Giovanna stellte sich ans Fenster und hielt das Schmuckstück gegen das Tageslicht. Sie hatte auf der Innenseite eine Gravur entdeckt. Sonny, las sie. Sie drehte es nach links und nach rechts, aber es blieb dabei: Sie fand nur seinen Namen. Auf unerklärliche Art erleichtert wollte sie den Ring auf die Kommode legen, dann überlegte sie es sich anders und zog sich den schweren Bronzereif über. Erst am Ringfinger saß er perfekt, gehalten von ihrem Ehering.
Ein Blick auf die Uhr rüttelte sie auf. Sie beschloss, vor der Arbeit zum Professor ins Museum zu fahren. Wenn sie mit ein paar biscotti für Barni, seinen geliebten Hund, auftauchte, ließ er sie sicher bei den Untersuchungen zuschauen. Sorgfältig blickte sie sich noch einmal im Zimmer um und, als sie nichts Verräterisches mehr entdecken konnte, verließ sie das Schlafzimmer und ging in die Küche.
»Kekse her, das ist ein Überfall«, erklang es in ihrem Rücken, gleichzeitig legte sich etwas Schweres auf ihre Schulter.
Giovanna schrie auf und drehte sich zum Treppenhaus um.
Vor ihr stand Tommaso. Ihr Chef sah aus, als wäre er zu Fuß aus Sibirien gekommen. Während er energisch den Schnee von seiner Kleidung klopfte, schimpfte er vor sich hin.
»Wann lasst ihr endlich die Haustür reparieren? Sie ist die reinste Einladung für alle Zigeuner und Diebe dieser Welt, nur der rote Teppich fehlt. Und nimm das Knie herunter, du siehst eindeutig zu viele Action-Filme.«
»Buongiorno«, antwortete sie, ganz außer Atem. Warum war er zu ihr gekommen, sie wollten sich doch später im Verlag treffen? Tommaso war ein geübter Kartenspieler. »Marias biscotti. Ich habe sie schon an der Haustür gerochen.«
»Hier«, sagte Giovanna und hielt ihm die gefüllte Tüte hin. »Auch wenn sie für Karl-Friedrich sind.«
»Du willst einem Diabetiker Kekse bringen? Das nenne ich Rettung in letzter Sekunde.«
Als wäre er der Prüfer des Gambero Rosso persönlich, zog er das größte Exemplar aus der Tüte und schnupperte ausführlich daran. Giovanna ließ sich von dem Theater nicht täuschen, dafür kannte sie ihn zu gut. Ohne ihn weiter zu beachten, rüttelte sie an ihrer Wohnungstür, unsicher, ob sie eingeschnappt war, bevor er sie erschreckt hatte. Dann suchte sie nach dem Schlüssel und wollte abschließen. Da legte Tommaso seine Karten offen.

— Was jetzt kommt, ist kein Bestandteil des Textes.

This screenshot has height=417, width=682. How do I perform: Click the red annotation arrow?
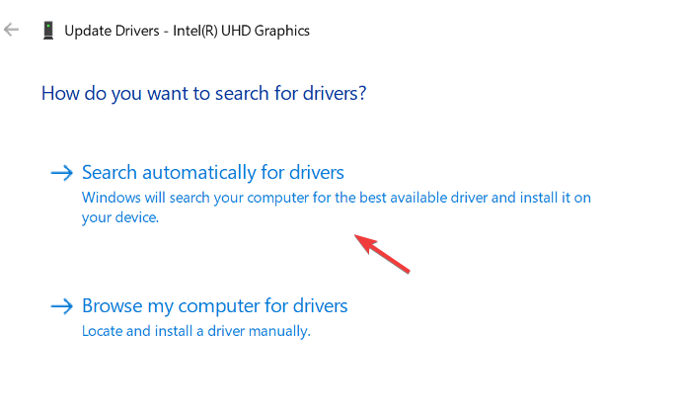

»Giovà«, fing er an, »eins musst du mir verraten. Wie lange hat der Afrikaner gestern Nacht gebraucht, um das ganze Bling-Bling auszuziehen?«
Giovanna prustete los.
»Komm schon, sag es mir.«
»Halt dich ein bisschen zurück, Tommaso Festa.«
Sie flüchtete die Treppe hinunter. Im Hauseingang blieb sie stehen und zog die Eingangstür auf. Blitzschnell griff ihr Tommaso ans Gelenk, hielt ihre Hand hoch und betrachtete interessiert den Schildkrötenring.
»Das ging aber schnell«, stellte er fest.